_ASSIGNED TASK:_ Transcribe word for word the lines below from the line with "أبريل 2017 (644, 1638)" through the line with "السيرة الذاتية والأدبية", ends included.

*** GIVEN DATA Section Begins ***

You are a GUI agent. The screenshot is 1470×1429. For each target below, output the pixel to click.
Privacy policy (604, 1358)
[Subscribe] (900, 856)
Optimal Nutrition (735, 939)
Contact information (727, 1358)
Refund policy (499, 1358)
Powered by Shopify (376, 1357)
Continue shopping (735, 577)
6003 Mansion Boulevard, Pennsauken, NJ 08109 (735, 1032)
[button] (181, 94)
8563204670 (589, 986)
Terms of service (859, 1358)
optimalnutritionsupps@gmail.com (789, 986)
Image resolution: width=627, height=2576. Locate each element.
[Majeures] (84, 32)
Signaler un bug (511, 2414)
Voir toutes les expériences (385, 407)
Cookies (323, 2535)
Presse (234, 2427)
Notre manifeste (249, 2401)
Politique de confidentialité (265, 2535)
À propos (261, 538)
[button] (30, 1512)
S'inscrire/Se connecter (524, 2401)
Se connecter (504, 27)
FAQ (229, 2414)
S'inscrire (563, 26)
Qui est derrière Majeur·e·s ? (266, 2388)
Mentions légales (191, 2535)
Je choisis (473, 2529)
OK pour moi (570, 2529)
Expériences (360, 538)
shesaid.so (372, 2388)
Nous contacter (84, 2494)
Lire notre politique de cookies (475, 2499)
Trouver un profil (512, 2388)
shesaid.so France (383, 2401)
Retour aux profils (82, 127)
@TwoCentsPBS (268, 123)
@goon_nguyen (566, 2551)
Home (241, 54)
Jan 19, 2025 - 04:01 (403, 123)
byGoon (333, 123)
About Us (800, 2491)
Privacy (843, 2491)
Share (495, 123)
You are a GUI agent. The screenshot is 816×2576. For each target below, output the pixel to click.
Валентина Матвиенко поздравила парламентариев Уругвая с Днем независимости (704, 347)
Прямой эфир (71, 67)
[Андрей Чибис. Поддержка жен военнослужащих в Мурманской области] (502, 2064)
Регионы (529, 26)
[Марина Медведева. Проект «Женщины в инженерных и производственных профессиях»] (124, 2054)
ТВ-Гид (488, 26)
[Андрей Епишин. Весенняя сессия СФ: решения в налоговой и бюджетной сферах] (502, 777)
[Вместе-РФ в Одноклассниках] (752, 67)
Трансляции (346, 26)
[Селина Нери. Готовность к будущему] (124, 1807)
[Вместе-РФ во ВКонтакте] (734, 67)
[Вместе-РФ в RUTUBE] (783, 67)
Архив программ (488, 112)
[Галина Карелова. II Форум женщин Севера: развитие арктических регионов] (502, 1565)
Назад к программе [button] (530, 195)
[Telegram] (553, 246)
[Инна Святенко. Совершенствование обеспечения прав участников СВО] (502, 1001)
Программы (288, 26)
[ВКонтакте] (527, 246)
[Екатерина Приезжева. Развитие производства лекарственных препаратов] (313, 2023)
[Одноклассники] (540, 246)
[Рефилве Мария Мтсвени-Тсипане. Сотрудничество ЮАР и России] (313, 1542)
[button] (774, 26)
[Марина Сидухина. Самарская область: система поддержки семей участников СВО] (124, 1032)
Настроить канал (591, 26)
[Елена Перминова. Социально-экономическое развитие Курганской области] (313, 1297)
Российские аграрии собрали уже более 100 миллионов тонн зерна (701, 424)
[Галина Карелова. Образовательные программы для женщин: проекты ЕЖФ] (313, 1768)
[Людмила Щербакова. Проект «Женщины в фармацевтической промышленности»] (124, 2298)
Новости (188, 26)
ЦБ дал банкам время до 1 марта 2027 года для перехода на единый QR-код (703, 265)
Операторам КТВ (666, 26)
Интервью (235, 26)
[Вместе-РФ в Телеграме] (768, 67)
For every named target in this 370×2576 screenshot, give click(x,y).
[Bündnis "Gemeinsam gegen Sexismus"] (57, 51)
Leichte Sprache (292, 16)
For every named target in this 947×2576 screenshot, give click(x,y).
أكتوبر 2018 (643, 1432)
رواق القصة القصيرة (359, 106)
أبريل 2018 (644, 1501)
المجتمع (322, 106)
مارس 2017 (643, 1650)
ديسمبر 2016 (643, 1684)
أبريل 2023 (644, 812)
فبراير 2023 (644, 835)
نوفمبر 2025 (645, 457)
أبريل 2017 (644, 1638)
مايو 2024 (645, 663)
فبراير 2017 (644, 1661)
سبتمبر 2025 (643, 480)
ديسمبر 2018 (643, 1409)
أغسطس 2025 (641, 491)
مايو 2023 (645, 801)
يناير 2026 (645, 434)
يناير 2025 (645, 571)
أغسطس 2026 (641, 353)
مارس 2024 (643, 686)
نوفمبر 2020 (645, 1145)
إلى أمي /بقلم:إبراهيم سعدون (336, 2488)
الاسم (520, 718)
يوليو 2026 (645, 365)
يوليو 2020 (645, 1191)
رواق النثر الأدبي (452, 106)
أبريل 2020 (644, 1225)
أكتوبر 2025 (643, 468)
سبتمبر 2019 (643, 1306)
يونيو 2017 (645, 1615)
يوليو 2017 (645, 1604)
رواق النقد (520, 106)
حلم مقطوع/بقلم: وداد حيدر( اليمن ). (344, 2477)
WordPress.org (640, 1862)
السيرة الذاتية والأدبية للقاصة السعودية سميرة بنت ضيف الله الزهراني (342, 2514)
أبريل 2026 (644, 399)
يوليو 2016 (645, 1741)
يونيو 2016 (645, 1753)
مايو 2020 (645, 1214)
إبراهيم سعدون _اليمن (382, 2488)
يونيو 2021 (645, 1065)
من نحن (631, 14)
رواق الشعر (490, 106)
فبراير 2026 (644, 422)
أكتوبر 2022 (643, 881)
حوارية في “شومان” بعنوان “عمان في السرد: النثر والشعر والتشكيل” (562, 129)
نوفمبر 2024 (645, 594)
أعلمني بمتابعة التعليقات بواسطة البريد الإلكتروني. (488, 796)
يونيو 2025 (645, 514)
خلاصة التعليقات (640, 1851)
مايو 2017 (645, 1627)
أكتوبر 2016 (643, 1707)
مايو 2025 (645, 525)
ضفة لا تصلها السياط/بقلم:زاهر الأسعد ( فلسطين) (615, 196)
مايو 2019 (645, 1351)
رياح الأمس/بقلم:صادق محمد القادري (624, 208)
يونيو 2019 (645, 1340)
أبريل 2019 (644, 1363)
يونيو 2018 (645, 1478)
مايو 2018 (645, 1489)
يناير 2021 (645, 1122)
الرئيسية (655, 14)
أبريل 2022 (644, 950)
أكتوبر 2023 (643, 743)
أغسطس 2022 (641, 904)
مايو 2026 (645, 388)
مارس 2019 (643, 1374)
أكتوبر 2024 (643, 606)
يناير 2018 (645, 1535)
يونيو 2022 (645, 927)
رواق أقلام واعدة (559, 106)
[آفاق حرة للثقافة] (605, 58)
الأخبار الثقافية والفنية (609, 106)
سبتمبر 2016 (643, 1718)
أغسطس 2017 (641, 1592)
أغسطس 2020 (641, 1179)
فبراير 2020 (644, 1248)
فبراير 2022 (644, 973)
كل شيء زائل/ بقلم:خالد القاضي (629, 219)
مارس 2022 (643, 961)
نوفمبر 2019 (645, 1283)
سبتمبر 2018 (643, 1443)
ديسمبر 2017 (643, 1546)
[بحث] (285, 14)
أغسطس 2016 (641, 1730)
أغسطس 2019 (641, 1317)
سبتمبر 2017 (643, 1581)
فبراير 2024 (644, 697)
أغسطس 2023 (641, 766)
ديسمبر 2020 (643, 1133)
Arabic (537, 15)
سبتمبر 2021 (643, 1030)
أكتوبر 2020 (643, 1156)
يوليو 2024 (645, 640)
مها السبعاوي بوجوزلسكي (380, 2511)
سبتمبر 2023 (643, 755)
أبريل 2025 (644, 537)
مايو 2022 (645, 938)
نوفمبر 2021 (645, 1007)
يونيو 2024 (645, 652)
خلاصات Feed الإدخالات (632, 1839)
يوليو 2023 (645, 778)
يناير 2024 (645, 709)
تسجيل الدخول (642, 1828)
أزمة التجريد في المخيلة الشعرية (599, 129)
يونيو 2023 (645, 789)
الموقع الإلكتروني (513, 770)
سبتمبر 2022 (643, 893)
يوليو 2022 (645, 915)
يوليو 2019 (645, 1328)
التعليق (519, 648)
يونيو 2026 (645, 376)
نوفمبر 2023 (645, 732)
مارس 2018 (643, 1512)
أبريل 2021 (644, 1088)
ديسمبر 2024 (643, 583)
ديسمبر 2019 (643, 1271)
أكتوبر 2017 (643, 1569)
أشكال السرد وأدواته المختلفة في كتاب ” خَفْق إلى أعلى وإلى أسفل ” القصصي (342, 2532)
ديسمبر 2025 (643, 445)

*** GIVEN DATA Section Ends ***

_RESULT OF THIS EXERCISE:_
أبريل 2017 (644, 1638)
مايو 2024 (645, 663)
فبراير 2017 (644, 1661)
سبتمبر 2025 (643, 480)
ديسمبر 2018 (643, 1409)
أغسطس 2025 (641, 491)
مايو 2023 (645, 801)
يناير 2026 (645, 434)
يناير 2025 (645, 571)
أغسطس 2026 (641, 353)
مارس 2024 (643, 686)
نوفمبر 2020 (645, 1145)
إلى أمي /بقلم:إبراهيم سعدون (336, 2488)
الاسم (520, 718)
يوليو 2026 (645, 365)
يوليو 2020 (645, 1191)
رواق النثر الأدبي (452, 106)
أبريل 2020 (644, 1225)
أكتوبر 2025 (643, 468)
سبتمبر 2019 (643, 1306)
يونيو 2017 (645, 1615)
يوليو 2017 (645, 1604)
رواق النقد (520, 106)
حلم مقطوع/بقلم: وداد حيدر( اليمن ). (344, 2477)
WordPress.org (640, 1862)
السيرة الذاتية والأدبية للقاصة السعودية سميرة بنت ضيف الله الزهراني (342, 2514)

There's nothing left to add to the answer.